Magdziarz: Well, there have been some in Florida, where they have a huge oversupply of condominiums and a lot of foreclosures. But then in some markets, there’s usually a number of market transactions that should be utilized.
Vigeland: Does that mean that as a general rule, unless you’re in a place like Las Vegas or Florida, that foreclosures should not be calculated when appraisers are out looking at your home’s value?
Magdziarz: An appraiser must consider all the sales in the marketplace and look for the ratio of conventional sales versus foreclosure sales.
Vigeland: Then explain to us why a property owner, perhaps in a nice neighborhood, thinking that their home has a certain value would then have to be subjected to the fact that maybe a bank as been holding onto a foreclosure for a long time, really due… It’s not the home owner’s fault at all that that foreclosure is sitting in their neighborhood.
Magdziarz: You’re correct. It’s not their fault. And in some markets, the marketing time to solve these foreclosures is greatly extended. And that’s very unfortunate. When we had that situation before in the savings and loan days back in the late 80s and 90s, that oversupply was sold off rather quickly. So we’re not experiencing the terrible decline in values that you see today.
Vigeland: Hm. How much of an effect would a foreclosure have on a home value, perhaps within a block or two or within a neighborhood?
Magdziarz: You have to look at the ratio of homes that are selling normally in that market. And then you should concentrate on those sales as being reflective of market value. If one had to use a foreclosure sale, it would require probably a significant upward adjustment to bring it to a value conclusion similar to that that would happen under a normal market sale.
Vigeland: How does a home owner make sure they’re getting a fair appraisal?

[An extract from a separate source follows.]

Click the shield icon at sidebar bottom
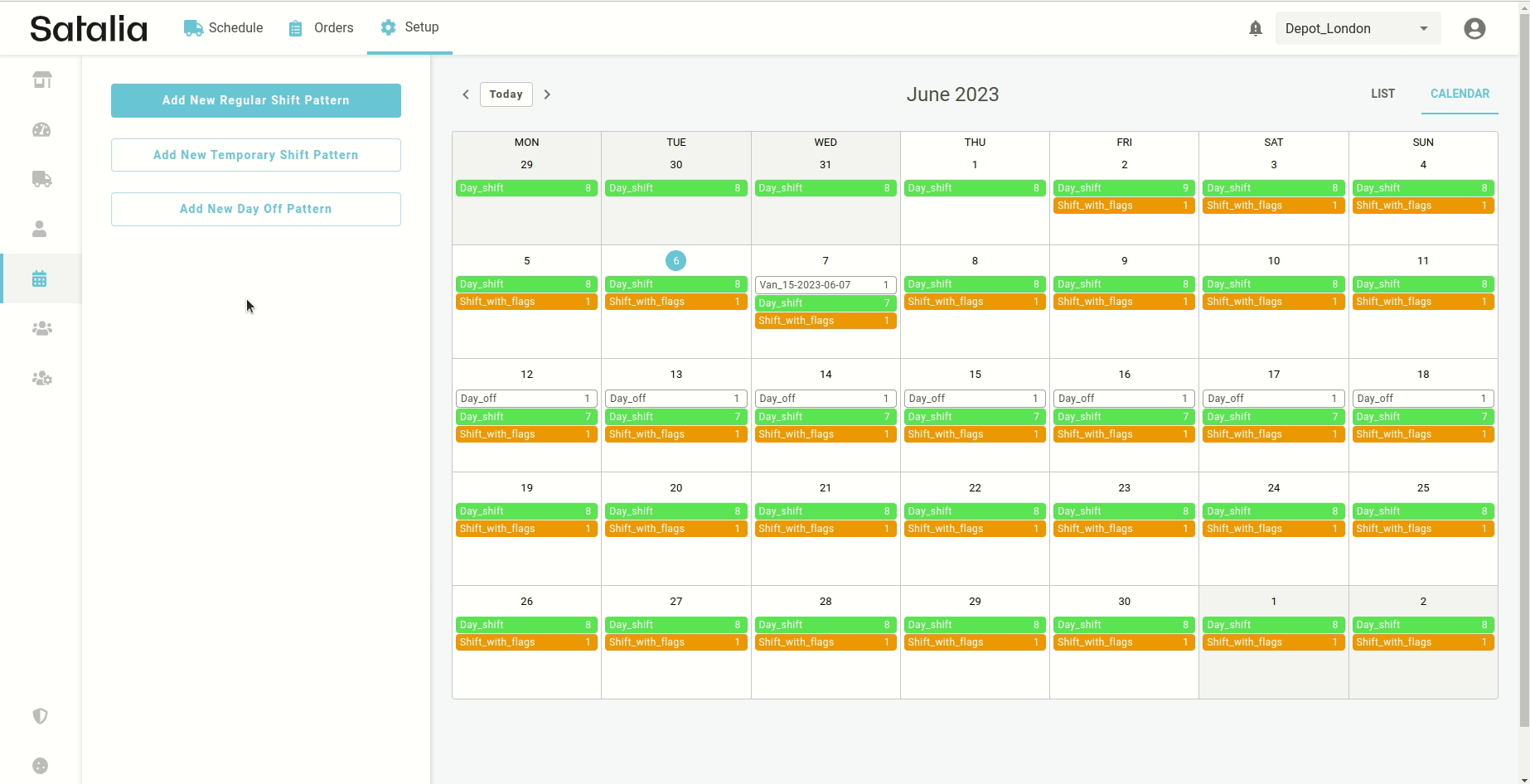tap(40, 716)
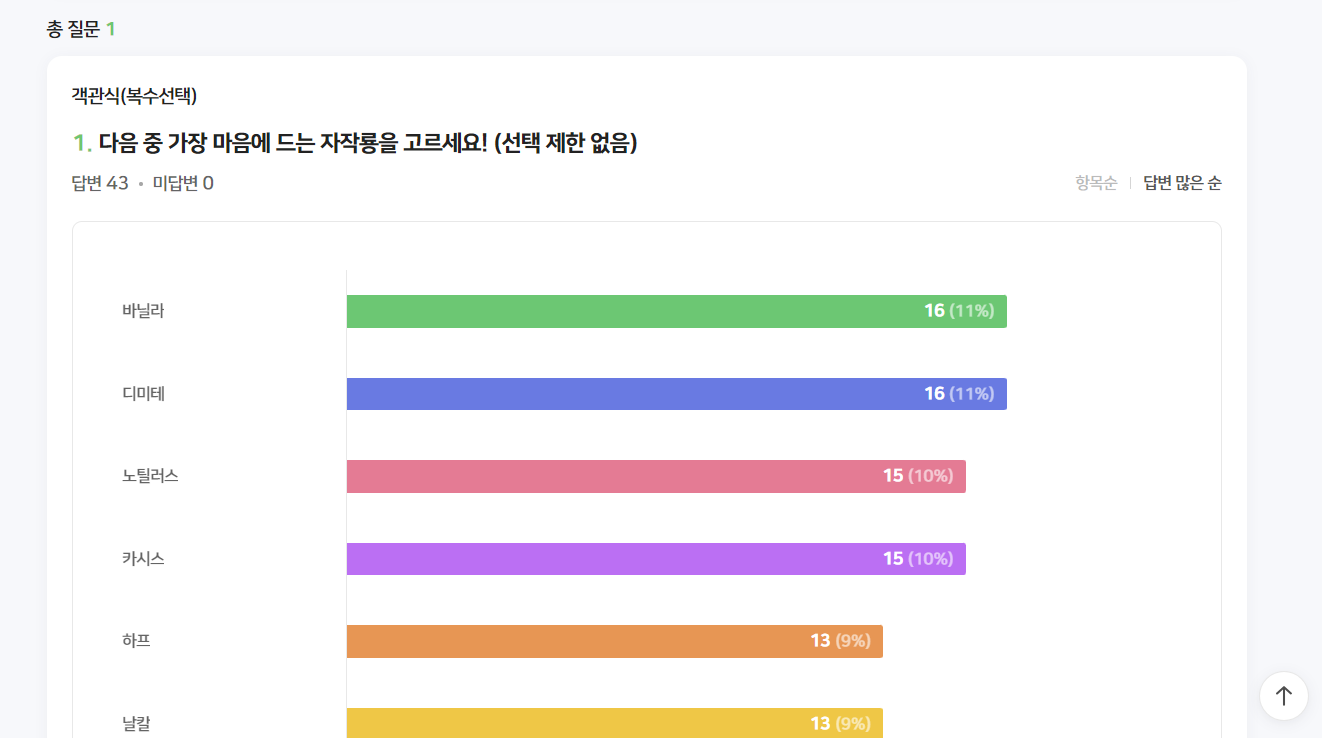1322x738 pixels.
Task: Select the 디미테 chart label
Action: pos(143,394)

Magdziarz: Well, unfortunately, the regulations for federally related transactions — this would be a loan through a bank — the lender must select the appraiser or they use a management company or another fiduciary to select that appraiser. So the home owner really doesn’t get to choose the appraiser.

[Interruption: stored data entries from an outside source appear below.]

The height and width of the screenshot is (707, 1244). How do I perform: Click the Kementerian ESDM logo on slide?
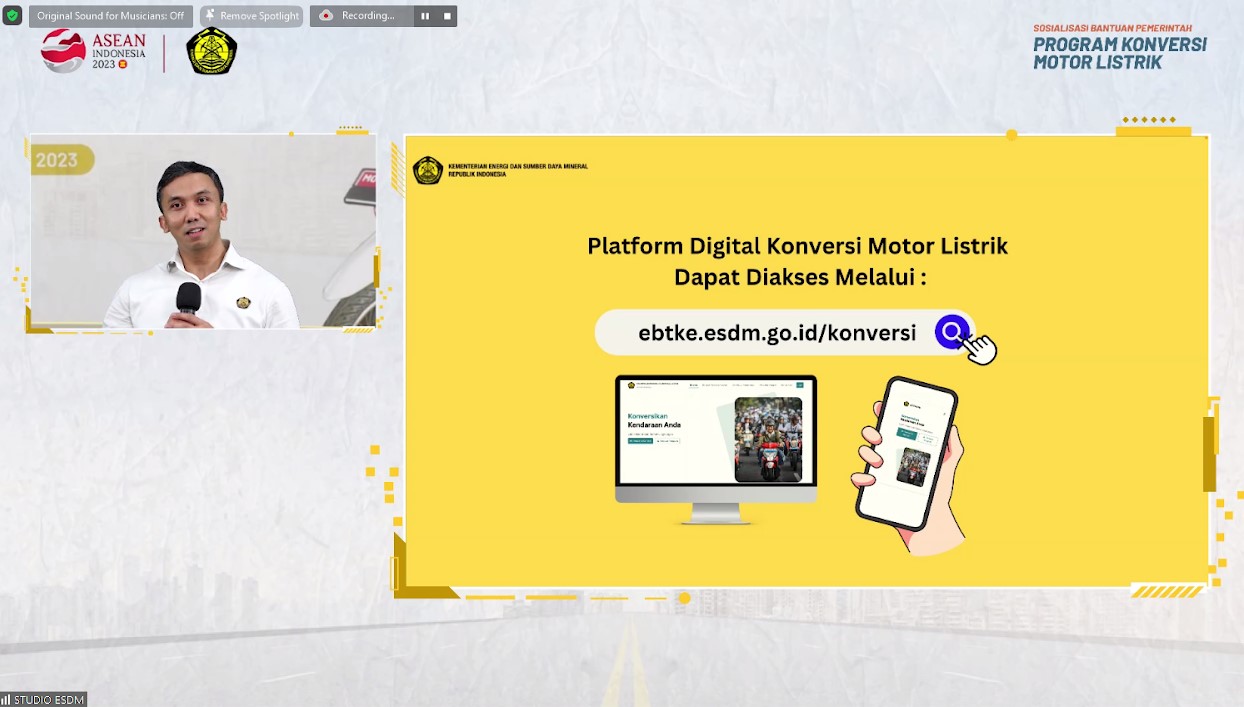pyautogui.click(x=428, y=170)
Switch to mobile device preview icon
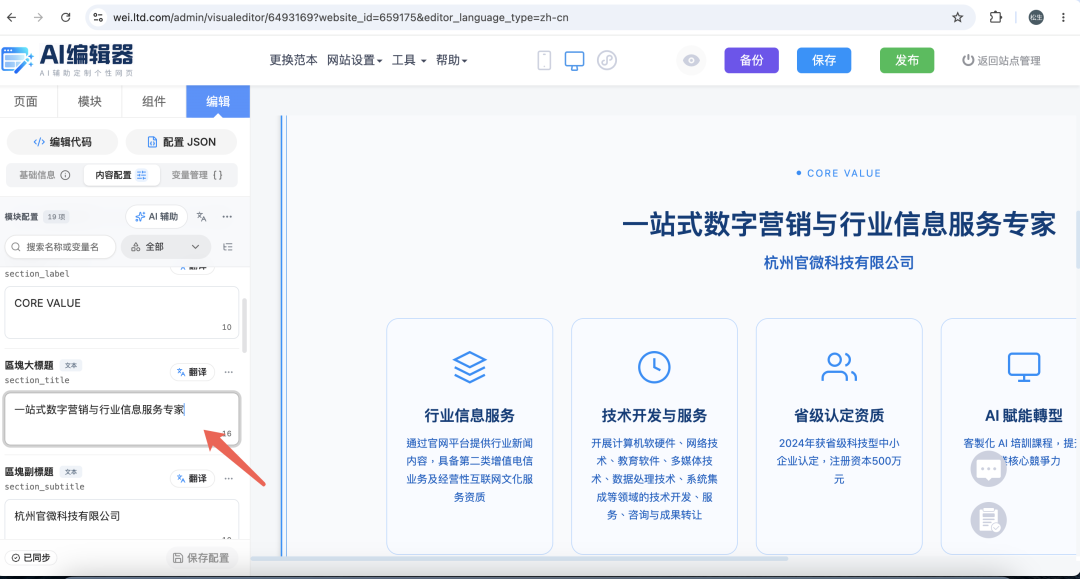The height and width of the screenshot is (579, 1080). click(x=544, y=61)
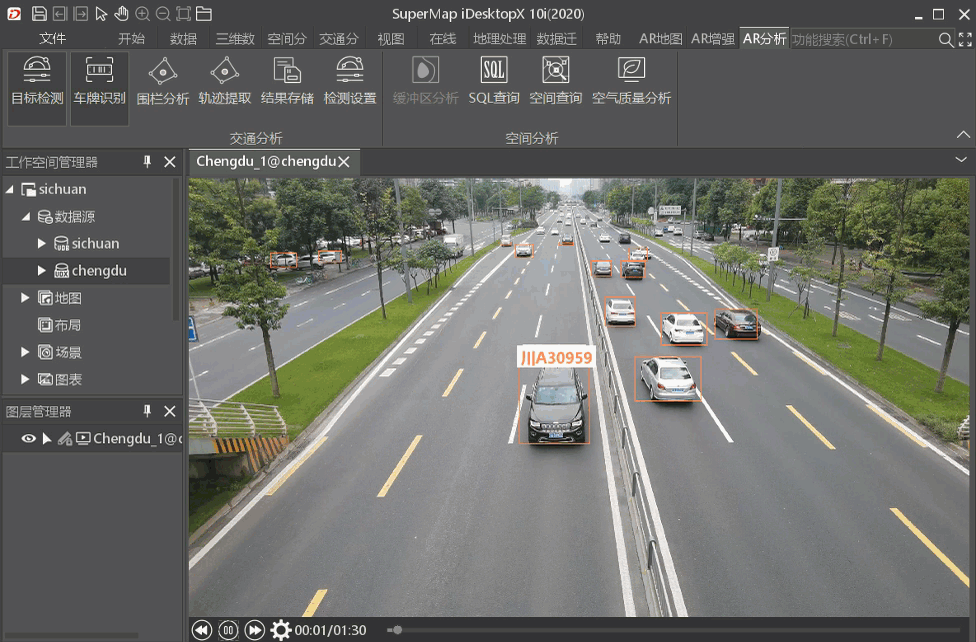Expand the chengdu datasource node
This screenshot has width=976, height=642.
pyautogui.click(x=42, y=271)
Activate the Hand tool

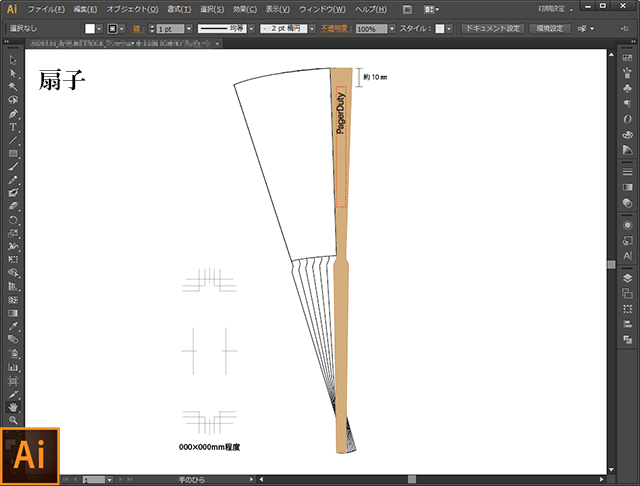point(13,407)
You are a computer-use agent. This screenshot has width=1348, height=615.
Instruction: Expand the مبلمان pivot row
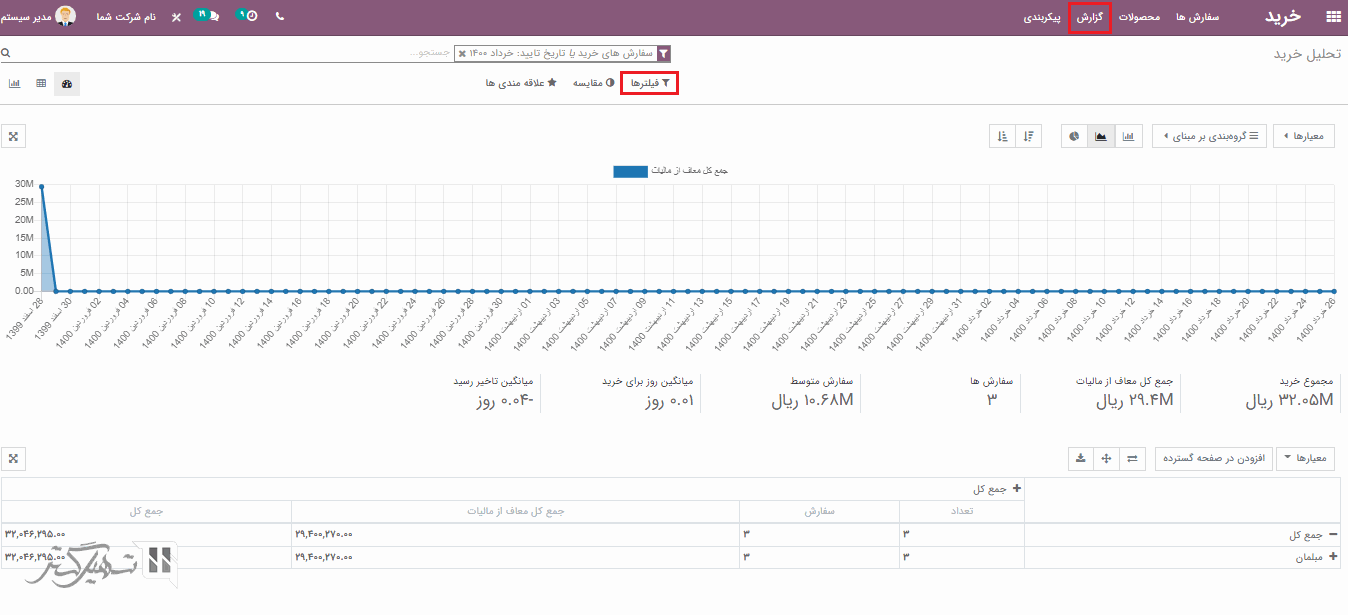point(1332,557)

One of the things they could do is request someone from that immediate area. And if they have a chance to talk to that appraiser, they should ask him how active they are in that area, when they’re making an appointment. If they find out that they’re 50 miles away, I would probably tell that person not to come and call that lender and tell them to get somebody local. Because right now, it’s really important that you understand that market, and that market could be a very small area. You wouldn’t send someone from Chicago out here to DeKalb to appraise a home.
Vigeland: All right, Joe Magdziarz is the president of The Appraisal Institute. Thank you so much.
Magdziarz: You’re welcome.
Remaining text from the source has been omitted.